Actions to take —
1) According to the passage on taking an income from your business, how long may a small business go without making any profit, even with good sales?
2) Reproduce word for word the part of the passage on taking an income from your business that lies between "Just how business" and "a business expense.", inclusive.

Extract —

Taking an Income from Your Business
Starting a new business is always a risky venture. Even a home business startup, though it has lower overheads, can't be guaranteed to turn a profit in a hurry. Often, even with good sales, a small business won't make a profit at all during the first two years. This isn't such a bad thing. Low profits means low business taxes; and not making a profit doesn't mean you can't make an income.
Just how business takings are distributed between expenses, profits and earnings is often confusing for the new entrepreneur. The first thing you need to understand is that your personal income isn't the same as your business' income, even if you're the only person working for the business. After all, the business has expenses which are not the same as your personal expenses. Your income is one of the things which the business has to pay for in order to function, so your income counts as a business expense.

Source information —
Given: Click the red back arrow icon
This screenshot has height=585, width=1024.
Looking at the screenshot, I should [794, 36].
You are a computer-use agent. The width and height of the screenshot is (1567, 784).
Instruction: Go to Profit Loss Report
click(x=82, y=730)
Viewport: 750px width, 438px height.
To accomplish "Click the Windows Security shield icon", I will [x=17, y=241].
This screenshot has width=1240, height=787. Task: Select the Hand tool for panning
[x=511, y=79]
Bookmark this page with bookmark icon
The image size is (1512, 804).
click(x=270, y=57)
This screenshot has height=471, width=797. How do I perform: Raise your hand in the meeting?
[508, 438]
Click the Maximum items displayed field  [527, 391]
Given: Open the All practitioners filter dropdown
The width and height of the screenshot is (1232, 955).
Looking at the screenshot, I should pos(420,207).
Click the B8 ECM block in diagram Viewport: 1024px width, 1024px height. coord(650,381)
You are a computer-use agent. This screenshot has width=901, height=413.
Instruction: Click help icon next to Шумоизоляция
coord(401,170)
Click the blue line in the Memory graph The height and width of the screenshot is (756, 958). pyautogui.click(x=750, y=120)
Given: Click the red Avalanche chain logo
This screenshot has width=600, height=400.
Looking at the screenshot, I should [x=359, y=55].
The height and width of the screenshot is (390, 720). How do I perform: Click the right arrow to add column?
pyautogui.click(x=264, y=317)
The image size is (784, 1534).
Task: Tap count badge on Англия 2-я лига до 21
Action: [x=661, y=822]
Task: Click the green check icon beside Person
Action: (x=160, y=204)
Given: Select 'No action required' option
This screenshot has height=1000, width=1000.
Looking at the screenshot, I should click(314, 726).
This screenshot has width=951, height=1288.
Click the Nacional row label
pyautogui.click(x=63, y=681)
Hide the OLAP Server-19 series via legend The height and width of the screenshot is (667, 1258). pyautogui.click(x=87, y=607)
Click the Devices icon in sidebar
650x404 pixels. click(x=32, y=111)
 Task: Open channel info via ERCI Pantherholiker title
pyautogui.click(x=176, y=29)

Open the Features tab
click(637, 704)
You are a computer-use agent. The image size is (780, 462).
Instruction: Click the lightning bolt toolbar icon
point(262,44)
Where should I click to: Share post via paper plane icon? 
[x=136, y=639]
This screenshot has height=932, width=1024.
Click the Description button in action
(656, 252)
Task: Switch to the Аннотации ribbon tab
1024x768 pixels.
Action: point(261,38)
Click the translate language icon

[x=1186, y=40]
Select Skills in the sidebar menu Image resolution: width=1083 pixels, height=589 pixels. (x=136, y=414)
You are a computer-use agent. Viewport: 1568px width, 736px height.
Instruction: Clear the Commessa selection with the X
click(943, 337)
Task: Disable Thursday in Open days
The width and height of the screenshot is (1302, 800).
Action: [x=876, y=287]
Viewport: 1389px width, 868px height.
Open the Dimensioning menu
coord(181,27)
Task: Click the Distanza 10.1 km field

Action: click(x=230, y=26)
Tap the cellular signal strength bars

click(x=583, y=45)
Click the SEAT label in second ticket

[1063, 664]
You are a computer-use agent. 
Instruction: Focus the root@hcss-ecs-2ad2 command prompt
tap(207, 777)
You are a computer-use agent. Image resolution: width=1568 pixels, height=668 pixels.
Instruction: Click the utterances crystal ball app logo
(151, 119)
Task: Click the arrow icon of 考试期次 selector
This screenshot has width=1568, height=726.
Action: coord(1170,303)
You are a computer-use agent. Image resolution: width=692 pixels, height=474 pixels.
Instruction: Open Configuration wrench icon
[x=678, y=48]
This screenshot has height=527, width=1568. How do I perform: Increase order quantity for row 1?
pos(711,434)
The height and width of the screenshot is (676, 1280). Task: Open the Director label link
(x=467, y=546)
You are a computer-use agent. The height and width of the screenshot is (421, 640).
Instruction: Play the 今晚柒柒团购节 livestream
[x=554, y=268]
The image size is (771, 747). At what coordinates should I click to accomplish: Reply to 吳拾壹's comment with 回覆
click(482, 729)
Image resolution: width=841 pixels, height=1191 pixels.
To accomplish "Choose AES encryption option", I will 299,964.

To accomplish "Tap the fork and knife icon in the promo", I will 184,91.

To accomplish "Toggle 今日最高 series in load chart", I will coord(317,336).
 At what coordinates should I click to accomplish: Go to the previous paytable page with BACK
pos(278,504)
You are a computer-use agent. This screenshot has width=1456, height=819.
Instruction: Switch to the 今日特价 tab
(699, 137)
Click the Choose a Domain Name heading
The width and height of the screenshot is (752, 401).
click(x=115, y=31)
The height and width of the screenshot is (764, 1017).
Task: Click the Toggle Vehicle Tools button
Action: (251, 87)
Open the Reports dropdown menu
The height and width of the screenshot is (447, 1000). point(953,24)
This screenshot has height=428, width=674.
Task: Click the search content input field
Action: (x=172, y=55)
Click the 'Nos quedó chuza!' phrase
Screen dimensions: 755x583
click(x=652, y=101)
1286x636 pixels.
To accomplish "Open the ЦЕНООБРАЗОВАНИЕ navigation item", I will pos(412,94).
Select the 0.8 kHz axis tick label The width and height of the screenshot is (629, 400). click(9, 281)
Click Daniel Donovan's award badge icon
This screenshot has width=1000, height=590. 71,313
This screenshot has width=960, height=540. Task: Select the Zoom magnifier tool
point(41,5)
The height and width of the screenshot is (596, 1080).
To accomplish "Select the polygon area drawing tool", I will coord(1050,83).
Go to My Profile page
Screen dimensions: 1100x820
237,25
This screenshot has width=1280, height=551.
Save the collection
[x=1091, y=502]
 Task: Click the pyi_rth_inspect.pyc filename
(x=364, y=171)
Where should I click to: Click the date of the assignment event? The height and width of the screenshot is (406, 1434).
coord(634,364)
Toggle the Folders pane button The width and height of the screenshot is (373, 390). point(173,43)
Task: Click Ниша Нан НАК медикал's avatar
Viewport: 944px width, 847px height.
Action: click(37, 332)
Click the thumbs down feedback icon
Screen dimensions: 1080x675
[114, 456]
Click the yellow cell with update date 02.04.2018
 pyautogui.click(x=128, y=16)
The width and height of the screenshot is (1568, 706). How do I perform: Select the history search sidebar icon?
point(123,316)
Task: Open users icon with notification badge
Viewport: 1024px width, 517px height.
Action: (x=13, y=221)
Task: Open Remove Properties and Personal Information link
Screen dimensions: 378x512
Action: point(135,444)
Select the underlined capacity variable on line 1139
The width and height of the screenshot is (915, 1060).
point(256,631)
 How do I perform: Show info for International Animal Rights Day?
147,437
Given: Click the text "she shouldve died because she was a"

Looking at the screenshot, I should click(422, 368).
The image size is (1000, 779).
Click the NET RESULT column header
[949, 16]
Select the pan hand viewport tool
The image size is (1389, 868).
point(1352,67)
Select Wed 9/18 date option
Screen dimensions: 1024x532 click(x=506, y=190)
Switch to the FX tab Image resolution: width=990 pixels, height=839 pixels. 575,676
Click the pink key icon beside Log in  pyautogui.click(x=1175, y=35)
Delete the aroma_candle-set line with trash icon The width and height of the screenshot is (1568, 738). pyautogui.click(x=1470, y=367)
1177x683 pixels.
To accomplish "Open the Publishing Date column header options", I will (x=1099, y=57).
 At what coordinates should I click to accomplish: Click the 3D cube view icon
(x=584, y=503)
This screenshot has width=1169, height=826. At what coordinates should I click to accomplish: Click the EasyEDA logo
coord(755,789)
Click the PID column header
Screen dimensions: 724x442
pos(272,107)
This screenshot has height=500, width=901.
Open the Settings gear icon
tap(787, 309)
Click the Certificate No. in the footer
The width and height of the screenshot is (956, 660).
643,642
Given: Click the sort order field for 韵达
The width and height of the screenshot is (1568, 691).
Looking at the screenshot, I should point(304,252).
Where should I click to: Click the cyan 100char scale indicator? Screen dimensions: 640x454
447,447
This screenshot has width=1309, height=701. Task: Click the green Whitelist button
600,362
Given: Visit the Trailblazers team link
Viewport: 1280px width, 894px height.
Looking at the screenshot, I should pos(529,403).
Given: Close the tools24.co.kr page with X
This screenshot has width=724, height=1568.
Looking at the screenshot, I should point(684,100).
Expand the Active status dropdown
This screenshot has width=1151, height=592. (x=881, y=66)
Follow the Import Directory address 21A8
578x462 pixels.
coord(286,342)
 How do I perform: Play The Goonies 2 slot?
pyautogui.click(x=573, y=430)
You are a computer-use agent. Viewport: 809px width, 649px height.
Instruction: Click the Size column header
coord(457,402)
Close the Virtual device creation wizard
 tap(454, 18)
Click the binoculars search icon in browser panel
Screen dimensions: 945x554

Task responses —
1) Often a small business won't make a profit at all during its first two years.

2)
Just how business takings are distributed between expenses, profits and earnings is often confusing for the new entrepreneur. The first thing you need to understand is that your personal income isn't the same as your business' income, even if you're the only person working for the business. After all, the business has expenses which are not the same as your personal expenses. Your income is one of the things which the business has to pay for in order to function, so your income counts as a business expense.